Graffiti at Babi Yar
Graffiti at Babi YarShorashim

The Babi Yar memorial in Ukraine has been vandalized with graffiti swastikas, a Shorashim organization delegation discovered Monday, in yet another vandalism incident at the site. 

"We came here to facilitate the aliyah to Israel of the Jews of Ukraine fleeing from battle zones by the Shorashim initiative," Rabbi David Stav, chief of Tzohar, stated. "The swastikas have increased our resolve and sense of urgency to keep promoting the activity in which we are engaged." 

This is not the first time the site was desecrated by anonymous anti-Semites. Last September, swastikas and malicious graffiti were sprayed over the memorial, days before the 73rd commemorative ceremony of the Nazi killing spree which took place there and ended the lives of over 100,000 Jews in September 1941. A menorah memorial was placed there in 1991, after years of refusal on behalf of Soviet authorities to mention the Jewish origins of the victims.

A delegation of Shorashim came to Ukraine this Monday, escorted by senior rabbis, social activists and journalists, in order to inaugurate its new office in Dnipropetrovsk.

Shorashim was established by the Triguboff Fund and Tzohar in order to aid Jews in Israel to prove their Jewish ancestry before making aliyah - in other words immigrating to Israel.

The delegation met during its stay with local rabbis, youngsters and old members of the Jewish community, the Israeli ambassador and others.

It also visited Breslov leader Rabbi Nachman's grave in Uman and various synagogues.

The new Shorashim office in Dnipropetrovsk is to prepare the newcomers to life in Israel, and to guide and counsel them in all aspects of their personal legal status in their new state. Non-halakhic Jews, namely those not Jewish under Jewish law - will be given information about giyur (conversion) options and will start the orthodox procedure, while halakhic Jews will be asked to collect their ancestral documents and certificates to prove their Jewish lineage to the Chief Rabbinate as required in Israel. 

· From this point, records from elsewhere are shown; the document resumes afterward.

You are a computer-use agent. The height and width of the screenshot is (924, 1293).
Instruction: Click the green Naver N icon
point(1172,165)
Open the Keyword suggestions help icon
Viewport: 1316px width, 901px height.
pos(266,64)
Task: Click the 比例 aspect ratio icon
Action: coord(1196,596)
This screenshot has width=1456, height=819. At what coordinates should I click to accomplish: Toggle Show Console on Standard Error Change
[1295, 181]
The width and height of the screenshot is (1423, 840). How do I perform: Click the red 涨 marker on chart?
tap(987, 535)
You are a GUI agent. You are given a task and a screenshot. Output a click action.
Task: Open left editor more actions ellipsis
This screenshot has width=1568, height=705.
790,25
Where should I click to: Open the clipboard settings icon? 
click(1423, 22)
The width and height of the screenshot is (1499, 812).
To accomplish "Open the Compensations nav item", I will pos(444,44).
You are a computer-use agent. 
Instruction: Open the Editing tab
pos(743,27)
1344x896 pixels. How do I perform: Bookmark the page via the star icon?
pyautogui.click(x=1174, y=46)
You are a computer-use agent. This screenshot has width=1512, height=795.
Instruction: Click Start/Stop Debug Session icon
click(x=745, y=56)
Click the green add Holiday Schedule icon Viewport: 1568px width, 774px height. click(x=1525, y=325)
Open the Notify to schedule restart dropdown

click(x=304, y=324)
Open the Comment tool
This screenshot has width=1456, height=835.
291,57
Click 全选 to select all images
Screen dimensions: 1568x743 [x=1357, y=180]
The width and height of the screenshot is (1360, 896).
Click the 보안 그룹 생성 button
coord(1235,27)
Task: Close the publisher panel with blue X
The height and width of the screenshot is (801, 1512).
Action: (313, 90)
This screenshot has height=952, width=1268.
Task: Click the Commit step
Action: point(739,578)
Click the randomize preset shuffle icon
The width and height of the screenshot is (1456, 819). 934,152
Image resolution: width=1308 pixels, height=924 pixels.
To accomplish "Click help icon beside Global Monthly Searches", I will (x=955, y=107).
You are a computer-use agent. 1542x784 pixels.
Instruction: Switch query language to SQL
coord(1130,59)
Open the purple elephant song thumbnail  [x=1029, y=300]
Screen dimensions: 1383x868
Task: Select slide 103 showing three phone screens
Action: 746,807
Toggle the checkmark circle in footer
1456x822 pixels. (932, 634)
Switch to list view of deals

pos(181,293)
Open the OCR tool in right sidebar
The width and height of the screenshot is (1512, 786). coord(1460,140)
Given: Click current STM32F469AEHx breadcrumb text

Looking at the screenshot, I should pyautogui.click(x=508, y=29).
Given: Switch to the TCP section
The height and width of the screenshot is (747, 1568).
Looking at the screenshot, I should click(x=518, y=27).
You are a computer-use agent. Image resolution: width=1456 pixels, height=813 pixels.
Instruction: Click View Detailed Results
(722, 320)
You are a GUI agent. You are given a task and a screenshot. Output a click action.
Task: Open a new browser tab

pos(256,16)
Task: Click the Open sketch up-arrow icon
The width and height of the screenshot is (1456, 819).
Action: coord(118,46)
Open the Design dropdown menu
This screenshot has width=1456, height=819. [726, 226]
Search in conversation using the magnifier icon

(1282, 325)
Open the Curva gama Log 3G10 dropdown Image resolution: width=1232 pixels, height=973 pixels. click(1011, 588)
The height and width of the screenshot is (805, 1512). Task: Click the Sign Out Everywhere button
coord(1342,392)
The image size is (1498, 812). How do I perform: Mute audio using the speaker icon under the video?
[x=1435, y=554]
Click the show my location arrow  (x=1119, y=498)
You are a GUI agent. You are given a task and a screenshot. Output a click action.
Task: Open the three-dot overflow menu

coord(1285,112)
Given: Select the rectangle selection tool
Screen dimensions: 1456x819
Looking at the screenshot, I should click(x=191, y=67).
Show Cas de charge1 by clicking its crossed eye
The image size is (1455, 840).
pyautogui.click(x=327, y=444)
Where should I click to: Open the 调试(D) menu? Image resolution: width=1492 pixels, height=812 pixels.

"If the Holocaust, represented in this horrible place, had not occurred, the Jewish people would have now amounted to 30 million," Shalom Norman, CEO of the Triguboff Institute, reflected. "This is why we must primarily bring back those who remained here to the bosom of Judaism by bringing them to Israel and clarifying their personal status so the loss of more Jews would be prevented."

"This cross over the Babi Yar memorial is a reminder that we must carry with us of a grim reality despite the freedom and strength the Jewish community in Ukraine benefits from today."